About this task »
In the entries, find all lines that hold the word "computer" and copy them.
----- Supplied material
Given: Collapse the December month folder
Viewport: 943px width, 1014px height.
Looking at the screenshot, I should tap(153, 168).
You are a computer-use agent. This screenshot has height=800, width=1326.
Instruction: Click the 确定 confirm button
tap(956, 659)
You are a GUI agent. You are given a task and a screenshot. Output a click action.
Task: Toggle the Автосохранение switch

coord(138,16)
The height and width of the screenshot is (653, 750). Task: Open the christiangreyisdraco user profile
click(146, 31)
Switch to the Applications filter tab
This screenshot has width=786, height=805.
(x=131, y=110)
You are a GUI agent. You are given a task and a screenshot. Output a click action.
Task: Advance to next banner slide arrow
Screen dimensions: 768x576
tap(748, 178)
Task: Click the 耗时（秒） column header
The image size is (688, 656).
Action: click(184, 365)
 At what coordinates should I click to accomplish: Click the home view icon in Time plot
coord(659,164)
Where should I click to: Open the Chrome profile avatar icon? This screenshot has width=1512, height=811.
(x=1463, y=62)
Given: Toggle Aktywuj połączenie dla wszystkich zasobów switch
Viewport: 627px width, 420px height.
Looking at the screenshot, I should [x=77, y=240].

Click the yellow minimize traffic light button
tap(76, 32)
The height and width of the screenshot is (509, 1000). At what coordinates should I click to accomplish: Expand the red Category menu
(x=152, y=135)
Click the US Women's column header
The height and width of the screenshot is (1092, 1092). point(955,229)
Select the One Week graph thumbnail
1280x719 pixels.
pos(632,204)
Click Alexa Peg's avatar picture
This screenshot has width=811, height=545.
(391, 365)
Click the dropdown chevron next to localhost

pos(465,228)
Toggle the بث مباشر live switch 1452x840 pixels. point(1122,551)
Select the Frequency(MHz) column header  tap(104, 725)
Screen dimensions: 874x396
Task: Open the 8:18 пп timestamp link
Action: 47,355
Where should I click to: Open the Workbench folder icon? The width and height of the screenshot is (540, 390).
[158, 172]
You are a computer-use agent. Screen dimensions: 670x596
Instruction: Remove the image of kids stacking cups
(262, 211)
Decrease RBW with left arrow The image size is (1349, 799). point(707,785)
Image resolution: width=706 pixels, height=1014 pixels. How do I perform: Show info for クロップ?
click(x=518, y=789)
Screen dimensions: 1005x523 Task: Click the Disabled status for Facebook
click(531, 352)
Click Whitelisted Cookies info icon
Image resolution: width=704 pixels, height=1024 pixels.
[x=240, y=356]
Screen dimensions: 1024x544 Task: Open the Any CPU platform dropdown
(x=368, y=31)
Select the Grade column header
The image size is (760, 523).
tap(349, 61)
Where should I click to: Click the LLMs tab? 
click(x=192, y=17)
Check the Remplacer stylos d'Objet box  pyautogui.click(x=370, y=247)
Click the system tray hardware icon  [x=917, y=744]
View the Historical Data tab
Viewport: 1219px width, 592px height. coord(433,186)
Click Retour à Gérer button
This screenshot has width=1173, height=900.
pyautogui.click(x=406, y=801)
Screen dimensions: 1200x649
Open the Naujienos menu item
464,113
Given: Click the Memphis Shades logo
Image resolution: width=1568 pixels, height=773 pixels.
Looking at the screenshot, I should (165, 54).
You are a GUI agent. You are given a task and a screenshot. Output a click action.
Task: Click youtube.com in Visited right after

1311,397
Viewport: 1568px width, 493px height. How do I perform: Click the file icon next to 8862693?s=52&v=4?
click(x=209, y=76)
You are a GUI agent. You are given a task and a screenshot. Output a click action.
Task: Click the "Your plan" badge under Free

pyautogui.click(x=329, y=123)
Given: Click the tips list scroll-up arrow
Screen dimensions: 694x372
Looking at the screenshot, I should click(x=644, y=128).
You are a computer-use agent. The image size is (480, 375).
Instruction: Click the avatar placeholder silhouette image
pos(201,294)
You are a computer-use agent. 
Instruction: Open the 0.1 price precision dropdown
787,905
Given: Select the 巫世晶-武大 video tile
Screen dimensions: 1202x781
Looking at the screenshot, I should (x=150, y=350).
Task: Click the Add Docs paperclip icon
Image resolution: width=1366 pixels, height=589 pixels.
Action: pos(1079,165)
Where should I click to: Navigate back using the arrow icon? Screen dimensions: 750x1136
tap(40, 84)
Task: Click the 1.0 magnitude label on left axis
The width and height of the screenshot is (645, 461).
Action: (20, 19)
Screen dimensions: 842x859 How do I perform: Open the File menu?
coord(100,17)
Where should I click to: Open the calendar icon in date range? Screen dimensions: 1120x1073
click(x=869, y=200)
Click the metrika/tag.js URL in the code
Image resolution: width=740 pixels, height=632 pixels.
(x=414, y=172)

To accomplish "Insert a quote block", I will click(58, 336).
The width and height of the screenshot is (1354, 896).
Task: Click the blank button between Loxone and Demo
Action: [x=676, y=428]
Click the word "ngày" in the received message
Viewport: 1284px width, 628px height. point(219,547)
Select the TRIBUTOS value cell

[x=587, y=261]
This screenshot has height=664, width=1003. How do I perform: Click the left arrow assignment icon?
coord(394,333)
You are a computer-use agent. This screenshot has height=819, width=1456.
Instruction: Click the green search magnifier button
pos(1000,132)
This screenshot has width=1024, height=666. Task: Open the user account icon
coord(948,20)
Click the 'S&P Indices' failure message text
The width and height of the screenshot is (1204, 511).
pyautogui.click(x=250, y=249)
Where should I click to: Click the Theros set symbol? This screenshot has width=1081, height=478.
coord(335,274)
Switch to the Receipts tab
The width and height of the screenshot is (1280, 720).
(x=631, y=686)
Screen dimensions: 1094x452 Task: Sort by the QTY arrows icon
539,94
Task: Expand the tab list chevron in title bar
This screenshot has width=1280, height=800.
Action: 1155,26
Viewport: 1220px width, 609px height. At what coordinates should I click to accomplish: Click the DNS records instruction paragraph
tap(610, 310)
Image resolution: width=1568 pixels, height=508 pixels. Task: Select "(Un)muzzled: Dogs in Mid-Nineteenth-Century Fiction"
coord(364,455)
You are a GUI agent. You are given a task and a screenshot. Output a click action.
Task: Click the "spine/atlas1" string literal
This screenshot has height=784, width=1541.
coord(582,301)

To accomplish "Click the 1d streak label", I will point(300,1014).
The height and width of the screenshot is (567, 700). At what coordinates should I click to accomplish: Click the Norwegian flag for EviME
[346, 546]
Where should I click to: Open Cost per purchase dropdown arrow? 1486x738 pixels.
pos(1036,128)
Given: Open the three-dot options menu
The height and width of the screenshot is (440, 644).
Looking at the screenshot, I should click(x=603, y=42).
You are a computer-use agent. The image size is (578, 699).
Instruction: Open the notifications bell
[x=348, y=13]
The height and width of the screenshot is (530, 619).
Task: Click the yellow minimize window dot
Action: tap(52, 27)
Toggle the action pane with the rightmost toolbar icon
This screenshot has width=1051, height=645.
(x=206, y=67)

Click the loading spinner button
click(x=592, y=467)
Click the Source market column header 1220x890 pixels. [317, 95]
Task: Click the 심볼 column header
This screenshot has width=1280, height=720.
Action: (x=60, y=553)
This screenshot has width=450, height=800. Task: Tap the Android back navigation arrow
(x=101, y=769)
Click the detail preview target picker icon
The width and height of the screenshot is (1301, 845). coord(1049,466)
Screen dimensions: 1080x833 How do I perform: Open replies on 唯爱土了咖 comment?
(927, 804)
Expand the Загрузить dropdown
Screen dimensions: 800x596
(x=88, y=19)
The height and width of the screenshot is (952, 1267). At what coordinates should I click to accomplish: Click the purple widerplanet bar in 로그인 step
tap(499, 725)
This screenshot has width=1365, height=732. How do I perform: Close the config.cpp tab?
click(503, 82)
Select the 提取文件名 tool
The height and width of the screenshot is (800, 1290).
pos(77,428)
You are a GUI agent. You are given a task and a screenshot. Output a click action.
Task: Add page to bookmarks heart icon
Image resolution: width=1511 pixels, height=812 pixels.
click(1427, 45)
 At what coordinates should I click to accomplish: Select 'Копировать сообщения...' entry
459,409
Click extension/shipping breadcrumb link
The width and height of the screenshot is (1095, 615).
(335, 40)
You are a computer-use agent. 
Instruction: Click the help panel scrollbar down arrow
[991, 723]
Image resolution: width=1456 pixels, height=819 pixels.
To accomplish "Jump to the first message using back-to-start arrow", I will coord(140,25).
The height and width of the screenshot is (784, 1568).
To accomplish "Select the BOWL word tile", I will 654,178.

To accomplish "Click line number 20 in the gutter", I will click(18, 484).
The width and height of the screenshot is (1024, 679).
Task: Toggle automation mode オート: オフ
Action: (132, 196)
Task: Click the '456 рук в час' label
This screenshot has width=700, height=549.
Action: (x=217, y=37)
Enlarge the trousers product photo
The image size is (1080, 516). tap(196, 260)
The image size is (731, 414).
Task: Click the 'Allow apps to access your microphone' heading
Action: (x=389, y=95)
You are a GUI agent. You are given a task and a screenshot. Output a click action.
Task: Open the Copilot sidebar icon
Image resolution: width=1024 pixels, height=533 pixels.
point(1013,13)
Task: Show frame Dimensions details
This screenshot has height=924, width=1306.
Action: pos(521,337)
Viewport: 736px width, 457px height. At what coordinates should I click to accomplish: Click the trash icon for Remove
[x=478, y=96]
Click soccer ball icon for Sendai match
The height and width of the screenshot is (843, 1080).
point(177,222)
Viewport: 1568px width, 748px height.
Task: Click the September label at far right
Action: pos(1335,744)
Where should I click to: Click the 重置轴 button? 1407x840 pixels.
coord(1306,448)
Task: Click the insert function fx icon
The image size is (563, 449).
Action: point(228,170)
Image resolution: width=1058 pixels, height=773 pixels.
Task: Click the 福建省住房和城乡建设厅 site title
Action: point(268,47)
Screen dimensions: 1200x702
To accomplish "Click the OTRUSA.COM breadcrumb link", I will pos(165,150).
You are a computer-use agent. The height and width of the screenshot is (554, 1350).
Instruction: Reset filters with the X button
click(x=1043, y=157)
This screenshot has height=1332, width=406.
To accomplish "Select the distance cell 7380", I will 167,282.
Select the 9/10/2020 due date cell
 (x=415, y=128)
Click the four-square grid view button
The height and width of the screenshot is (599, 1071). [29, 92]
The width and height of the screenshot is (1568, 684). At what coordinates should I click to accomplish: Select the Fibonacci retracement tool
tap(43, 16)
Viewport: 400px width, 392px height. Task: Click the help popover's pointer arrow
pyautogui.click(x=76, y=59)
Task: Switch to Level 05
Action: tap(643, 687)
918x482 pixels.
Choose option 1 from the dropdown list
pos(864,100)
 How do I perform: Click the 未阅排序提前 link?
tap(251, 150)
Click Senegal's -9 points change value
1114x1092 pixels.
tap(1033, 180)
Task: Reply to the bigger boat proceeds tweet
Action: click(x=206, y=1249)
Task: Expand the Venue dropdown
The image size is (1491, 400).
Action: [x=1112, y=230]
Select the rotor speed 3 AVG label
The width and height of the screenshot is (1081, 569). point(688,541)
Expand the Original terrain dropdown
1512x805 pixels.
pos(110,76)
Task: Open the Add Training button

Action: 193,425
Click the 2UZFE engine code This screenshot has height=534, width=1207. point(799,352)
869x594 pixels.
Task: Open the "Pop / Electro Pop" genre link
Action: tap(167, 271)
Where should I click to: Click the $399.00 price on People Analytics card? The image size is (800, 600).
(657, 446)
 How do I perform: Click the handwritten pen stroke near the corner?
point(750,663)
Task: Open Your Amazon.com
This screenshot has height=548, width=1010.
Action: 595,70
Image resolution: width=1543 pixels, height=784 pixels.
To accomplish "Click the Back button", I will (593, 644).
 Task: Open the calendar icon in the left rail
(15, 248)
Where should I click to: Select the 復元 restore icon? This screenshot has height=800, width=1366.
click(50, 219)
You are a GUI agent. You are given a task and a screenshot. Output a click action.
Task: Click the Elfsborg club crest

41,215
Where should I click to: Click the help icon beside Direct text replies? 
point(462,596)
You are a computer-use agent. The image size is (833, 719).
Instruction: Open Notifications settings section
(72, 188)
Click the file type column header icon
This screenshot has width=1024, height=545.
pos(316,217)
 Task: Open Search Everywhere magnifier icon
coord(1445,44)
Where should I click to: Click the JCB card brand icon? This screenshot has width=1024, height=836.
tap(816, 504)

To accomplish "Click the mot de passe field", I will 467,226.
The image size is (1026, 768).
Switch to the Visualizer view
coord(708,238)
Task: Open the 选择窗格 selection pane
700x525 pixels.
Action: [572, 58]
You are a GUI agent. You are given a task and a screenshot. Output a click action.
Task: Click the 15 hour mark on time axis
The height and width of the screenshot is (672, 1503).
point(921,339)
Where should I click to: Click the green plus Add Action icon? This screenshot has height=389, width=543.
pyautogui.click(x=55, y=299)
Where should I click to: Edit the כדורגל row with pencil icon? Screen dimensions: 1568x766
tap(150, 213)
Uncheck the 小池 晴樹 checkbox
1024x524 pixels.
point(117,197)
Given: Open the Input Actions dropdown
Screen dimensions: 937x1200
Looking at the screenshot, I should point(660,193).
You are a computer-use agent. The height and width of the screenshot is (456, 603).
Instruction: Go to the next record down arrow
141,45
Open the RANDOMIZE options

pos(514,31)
----------
Worked solution »
You are a computer-use agent. This screenshot has height=800, width=1326.
You are a computer-use agent. Screen dimensions: 670x596
You are a computer-use agent. The image size is (480, 375).
You are a computer-use agent. 
You are a computer-use agent. This screenshot has height=819, width=1456.
You are a computer-use agent. The image size is (578, 699).
You are a computer-use agent. 
You are a computer-use agent. The height and width of the screenshot is (554, 1350).
You are a computer-use agent. The image size is (833, 719).
You are a computer-use agent. The height and width of the screenshot is (456, 603).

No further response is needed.